The 6th PVRI Annual Drug Discovery & Development Symposium for Pulmonary Hypertension was held on 1-2 July 2019 in Paris, France. It brought together undisputed leaders from clinical and translational pulmonary vascular research, industry representatives and members of the European Medicines Agency. The conference focused on Phase 2 clinical trials in the modern PAH management era.
Fourteen medications targeting the endothelin, nitric oxide and prostacyclin pathways have been approved for PAH in the last 25 years.
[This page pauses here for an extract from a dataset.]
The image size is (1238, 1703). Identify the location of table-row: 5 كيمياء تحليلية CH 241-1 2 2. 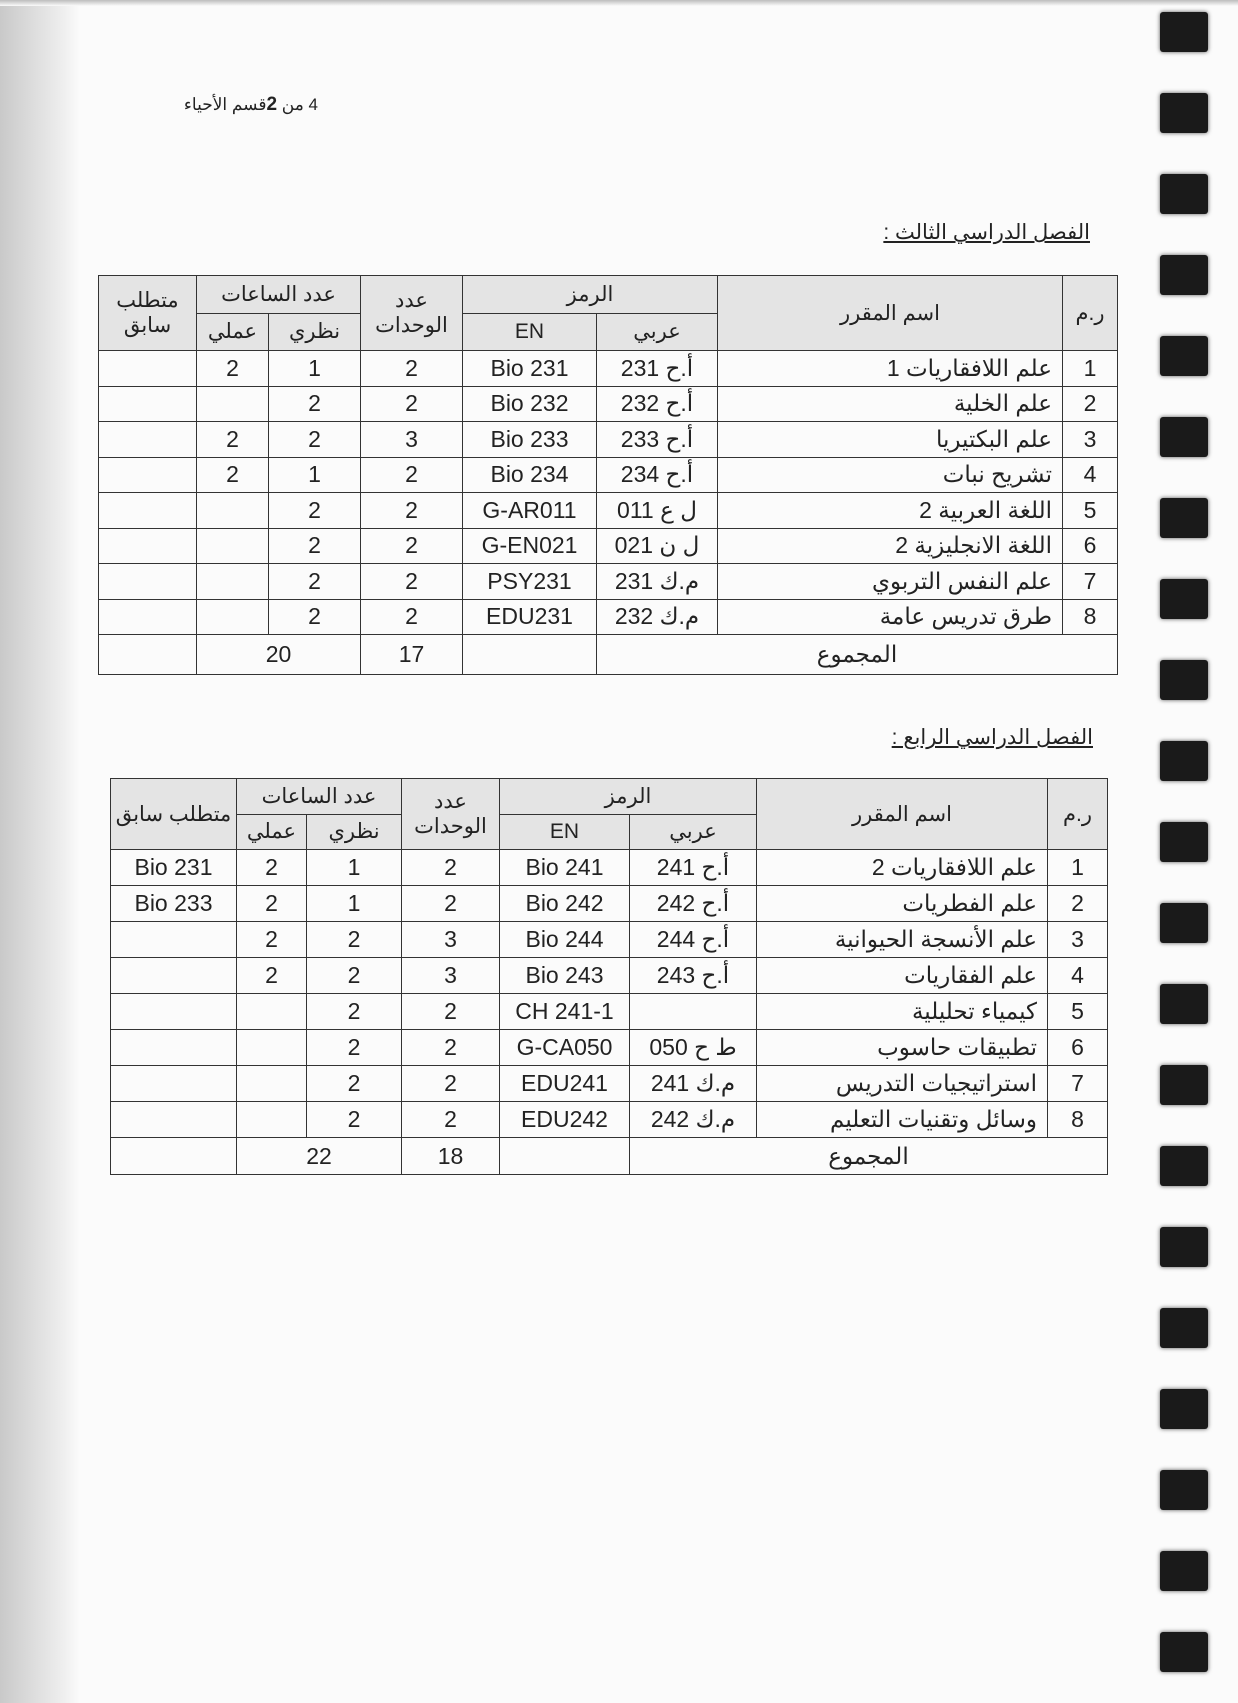
(609, 1012).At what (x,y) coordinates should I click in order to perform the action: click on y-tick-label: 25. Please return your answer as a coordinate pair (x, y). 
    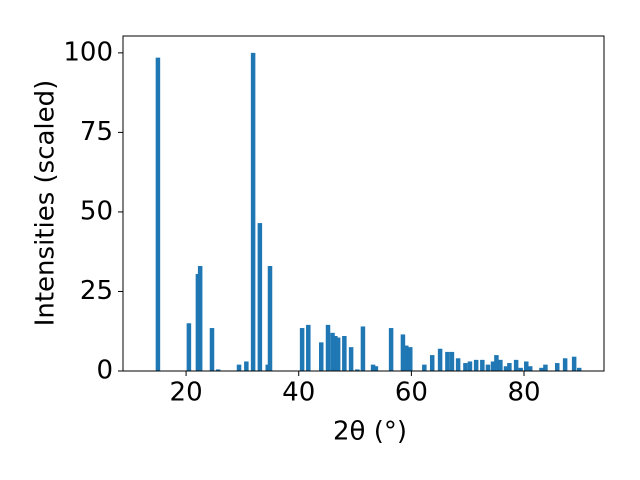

However, in the last five years, the most important recent advance in PAH medical management have not been related to the discovery of novel drugs or pathways, but to the development of better strategies with an emphasis on early combination therapy and escalation of treatments based on systematic assessment of clinical response using a multiparametric risk stratification approach.
In that context, the current treatment algorithm provides the most appropriate initial strategy, including monotherapy or, more often, initial combination therapy. Further treatment escalation is required in case low-risk status is not achieved in planned follow-up assessments. In the modern management era, many PAH patients are doing well while on therapy. However, a number of patients still do not reach the treatment goals with double or triple combination therapy and there is a clear unmet need to develop novel strategies and target novel pathways.
The meeting was a great success, with excellent conferences and discussions between presenters, moderators, and attendees. There were many highlights, including a keynote lecture describing drug development in PAH since the early days of pure vasodilator therapies to the recent age of multiple approved agents targeting the three pathways. There was also a good analysis of a series of recent negative phase 2 clinical trials and a discussion on the best use of animal models for drug development. There were interesting talks on better use of surrogate endpoints and biomarkers and lessons from heart failure colleagues on how to develop creative strategies to improve success in Phase 2 trials.
Further discussions focused on what to do when the primary endpoint of a study fails and whether responder and non-responder analyses can help us in negative clinical trials, with the examples of tocilizumab and imatinib studies in PAH. Current clinical trials targeting novel pathways were then presented with a lot of enthusiasm by different investigators (PARP-1 inhibition, ifetroban, sotatercept, dopamine ß monooxygenase inhibitor…). The conference closed with a superb presentation on pulmonary artery denervation in PAH with a device-based approach.
After such a nice event, we look forward to the next PVRI Drug Discovery & Development Symposium, which will be held in Boston in July 2020. See you there!